Ask the Experts: Understanding the Proposed EU Packaging Regulation

The European Commission (EC) recently released a draft proposal to repeal and replace the EU Packaging Waste Directive. The draft proposal, named the EU Packaging Regulation, contains notable changes to the existing directive that aim to reduce packaging waste by 15% per capita (compared to 2018), make all packaging recyclable by 2030, and introduce mandatory targets for recycling, including the use of recycled plastics, reuse and refill, and deposit and return. The proposed regulation is the latest EU measure to promote a circular economy. 

Expected to take effect in late 2024, it’s essential for businesses to start preparing for the new regulation. Here are the answers to the top 5 questions our regulatory experts have received from Source Intelligence clients surrounding this topic: 

What is the EU Packaging Regulation draft proposal?

The EU Packaging Regulation draft proposal significantly enhances the existing EU Packaging Waste Directive.

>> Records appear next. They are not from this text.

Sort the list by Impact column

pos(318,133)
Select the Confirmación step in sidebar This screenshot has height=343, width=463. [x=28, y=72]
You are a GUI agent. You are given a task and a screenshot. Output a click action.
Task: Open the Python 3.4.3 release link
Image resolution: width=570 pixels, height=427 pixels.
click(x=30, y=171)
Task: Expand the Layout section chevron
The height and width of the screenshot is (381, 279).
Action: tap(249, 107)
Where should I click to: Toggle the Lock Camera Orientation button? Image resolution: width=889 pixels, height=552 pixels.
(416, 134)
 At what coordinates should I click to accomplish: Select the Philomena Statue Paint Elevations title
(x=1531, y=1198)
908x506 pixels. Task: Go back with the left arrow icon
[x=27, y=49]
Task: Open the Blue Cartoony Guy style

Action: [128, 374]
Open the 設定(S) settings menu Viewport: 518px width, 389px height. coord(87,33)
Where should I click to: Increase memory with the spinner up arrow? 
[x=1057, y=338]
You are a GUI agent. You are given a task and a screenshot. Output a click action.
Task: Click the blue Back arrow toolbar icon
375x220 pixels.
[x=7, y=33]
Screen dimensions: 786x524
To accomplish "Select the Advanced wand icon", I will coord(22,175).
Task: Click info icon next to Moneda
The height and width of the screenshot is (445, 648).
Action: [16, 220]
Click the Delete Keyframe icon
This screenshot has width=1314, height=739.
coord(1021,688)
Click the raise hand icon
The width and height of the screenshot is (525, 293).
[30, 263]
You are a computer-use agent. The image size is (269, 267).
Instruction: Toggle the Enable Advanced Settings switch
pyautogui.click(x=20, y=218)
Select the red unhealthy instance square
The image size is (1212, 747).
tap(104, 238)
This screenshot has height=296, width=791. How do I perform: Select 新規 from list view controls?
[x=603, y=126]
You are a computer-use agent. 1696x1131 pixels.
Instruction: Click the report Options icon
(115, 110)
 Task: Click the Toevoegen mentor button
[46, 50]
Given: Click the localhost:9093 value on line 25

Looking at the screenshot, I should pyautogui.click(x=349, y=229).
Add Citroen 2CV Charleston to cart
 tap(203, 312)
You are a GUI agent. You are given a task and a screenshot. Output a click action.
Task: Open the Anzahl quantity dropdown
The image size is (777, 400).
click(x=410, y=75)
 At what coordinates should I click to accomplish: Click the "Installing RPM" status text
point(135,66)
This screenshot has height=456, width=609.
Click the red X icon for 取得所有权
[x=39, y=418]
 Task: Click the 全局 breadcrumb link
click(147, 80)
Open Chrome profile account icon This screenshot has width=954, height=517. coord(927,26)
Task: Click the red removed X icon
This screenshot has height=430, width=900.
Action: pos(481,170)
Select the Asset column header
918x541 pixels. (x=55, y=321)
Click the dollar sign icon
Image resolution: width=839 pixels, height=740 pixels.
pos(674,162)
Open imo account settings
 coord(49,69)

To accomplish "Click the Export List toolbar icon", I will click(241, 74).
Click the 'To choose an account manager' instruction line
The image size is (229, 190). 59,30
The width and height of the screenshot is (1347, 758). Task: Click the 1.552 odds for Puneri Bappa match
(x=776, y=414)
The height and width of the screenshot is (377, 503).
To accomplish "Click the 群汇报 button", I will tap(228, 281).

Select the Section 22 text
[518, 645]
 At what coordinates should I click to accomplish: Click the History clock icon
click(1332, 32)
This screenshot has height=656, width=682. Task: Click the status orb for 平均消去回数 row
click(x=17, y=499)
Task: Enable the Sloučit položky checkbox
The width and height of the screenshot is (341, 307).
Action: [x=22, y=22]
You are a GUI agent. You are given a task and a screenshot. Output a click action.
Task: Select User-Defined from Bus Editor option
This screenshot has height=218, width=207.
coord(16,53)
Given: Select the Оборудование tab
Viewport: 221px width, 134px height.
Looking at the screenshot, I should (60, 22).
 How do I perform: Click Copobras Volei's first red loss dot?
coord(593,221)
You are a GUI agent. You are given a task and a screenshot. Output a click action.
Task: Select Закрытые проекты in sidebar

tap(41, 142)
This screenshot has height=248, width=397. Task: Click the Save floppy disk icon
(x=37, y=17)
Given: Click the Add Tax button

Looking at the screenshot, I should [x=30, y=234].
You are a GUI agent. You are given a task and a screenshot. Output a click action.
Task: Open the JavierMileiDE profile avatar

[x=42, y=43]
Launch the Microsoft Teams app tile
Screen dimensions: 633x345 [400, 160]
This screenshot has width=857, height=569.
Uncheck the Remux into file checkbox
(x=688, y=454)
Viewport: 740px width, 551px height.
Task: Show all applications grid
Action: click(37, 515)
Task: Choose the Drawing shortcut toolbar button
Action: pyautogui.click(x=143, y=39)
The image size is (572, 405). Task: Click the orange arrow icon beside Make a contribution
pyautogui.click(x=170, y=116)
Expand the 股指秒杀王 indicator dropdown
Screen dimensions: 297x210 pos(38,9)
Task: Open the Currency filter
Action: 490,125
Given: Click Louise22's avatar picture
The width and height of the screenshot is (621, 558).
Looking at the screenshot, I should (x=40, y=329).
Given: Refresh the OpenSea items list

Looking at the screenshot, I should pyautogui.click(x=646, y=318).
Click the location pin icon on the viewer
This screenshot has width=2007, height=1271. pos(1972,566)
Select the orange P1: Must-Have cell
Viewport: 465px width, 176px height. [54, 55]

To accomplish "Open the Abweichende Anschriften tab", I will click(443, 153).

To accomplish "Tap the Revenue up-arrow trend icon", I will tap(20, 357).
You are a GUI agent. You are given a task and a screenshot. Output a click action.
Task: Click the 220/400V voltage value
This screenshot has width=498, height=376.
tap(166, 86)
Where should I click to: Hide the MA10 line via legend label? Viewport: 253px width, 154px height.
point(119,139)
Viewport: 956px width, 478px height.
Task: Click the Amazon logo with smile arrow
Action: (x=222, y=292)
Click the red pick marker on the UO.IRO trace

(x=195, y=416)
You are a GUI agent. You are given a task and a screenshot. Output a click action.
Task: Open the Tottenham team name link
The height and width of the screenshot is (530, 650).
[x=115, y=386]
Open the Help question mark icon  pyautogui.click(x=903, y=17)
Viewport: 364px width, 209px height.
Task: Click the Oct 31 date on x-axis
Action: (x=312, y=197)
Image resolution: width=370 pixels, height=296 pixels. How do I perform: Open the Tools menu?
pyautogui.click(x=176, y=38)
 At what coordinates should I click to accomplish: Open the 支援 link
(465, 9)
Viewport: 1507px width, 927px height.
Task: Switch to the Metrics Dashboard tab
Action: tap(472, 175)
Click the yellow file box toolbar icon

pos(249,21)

The proposal addresses several issues raised in the European Green Deal, including reducing excess packaging, improving package recyclability, and lessening the number of virgin materials utilized in new packaging. Ultimately, it supports the European Green Deal’s goal of creating a cleaner, more sustainable circular economy to achieve the ambition of zero pollution by 2050.  

What changes are being proposed in the draft regulation?

Some of the key changes relevant to the retail and consumer sectors include: 

  • A new definition of recyclability to distinguish which products can be placed on the market as ‘recyclable’ by 2030 and how modulated fees will be paid as part of the Extended Producer Responsibility scheme. 

  • A requirement for Deposit Return Schemes to be established by January 1, 2029, for all single-use plastic and aluminum beverage containers up to 3 liters. This includes an additional requirement for reusable packaging targets to be introduced by 2030. 

  • Bans of certain single-use packaging, which expands upon the Single Use Plastics Directive and introduces additional materials. 

  • Empty space ratio limits of 40%, which means that no more than 40% of the total packaging volume can be empty space—a larger-than-necessary box filled with bubble wrap, for example. 

  • Mandatory inclusion rates of recycled content in new plastic packaging by unit. 

  • Consistency of mandatory EU symbols for use on packaging (to advise on reusability) and waste bins (to assist with sorting). 

  • The mandatory addition of QR codes to packaging, providing customers with information about the product’s packaging reusability and assisting customers in identifying recycling collection points. 

It is worth noting that this proposal is only the initial draft, and amendments are to be expected in the future. Amendments are likely to be based on consultation feedback from affected businesses, industry groups, and non-governmental organizations, such as compliance schemes. Public consultation on the proposed draft is open until January 26, 2023. 

Will the EU Packaging Regulation repeal the EU Packaging Waste Directive?

Yes—the Packaging Waste Directive will be repealed once the Packaging Regulation is enacted, which is currently estimated to occur in late 2024. The regulation will apply to all EU Member States without the need to transpose into local legislation (which is currently the case under the Waste Directive). This European-wide application will improve packaging waste legislation consistency across the EU, as well as amend sections of the Market Surveillance Regulation and the Single Use Plastics Directive. 

Which businesses are within the scope of the EU Packaging Regulation, and how will they be impacted?

EU-based businesses, as well as businesses that import packaging into the EU, will be affected. The measures set in the draft proposal equally apply to domestic and imported products. This will benefit EU importers, such as the U.S., Canada, and South Korea, by eliminating the need to comply with the differing requirements of individual member states. 

What can businesses do to prepare for this new regulation?

It is recommended that businesses familiarize themselves with the draft proposal and stay informed of any amendments. From a practical standpoint, businesses can take the following steps: 

  • Establish a comprehensive range of sustainability metrics and survey packaging suppliers on the criteria.  
  • Use this as a learning opportunity in procurement strategy and engage with switched-on suppliers who are readily focused on making improvements. 
  • Investigate design alternatives to prepare products or packaging for reuse/refill targets and identify additional enhancements that can be made in the design stage. 
  • Engage with compliance schemes and industry professionals to gain a better understanding of packaging and recycling improvements. 
  • Establish systems that allow companies to develop in-depth knowledge of the composition of their product and/or packaging data.

The emphasis on creating a circular economy in the EU has never been stronger, and taking the appropriate steps toward achieving these goals now will ensure a smooth transition in the future.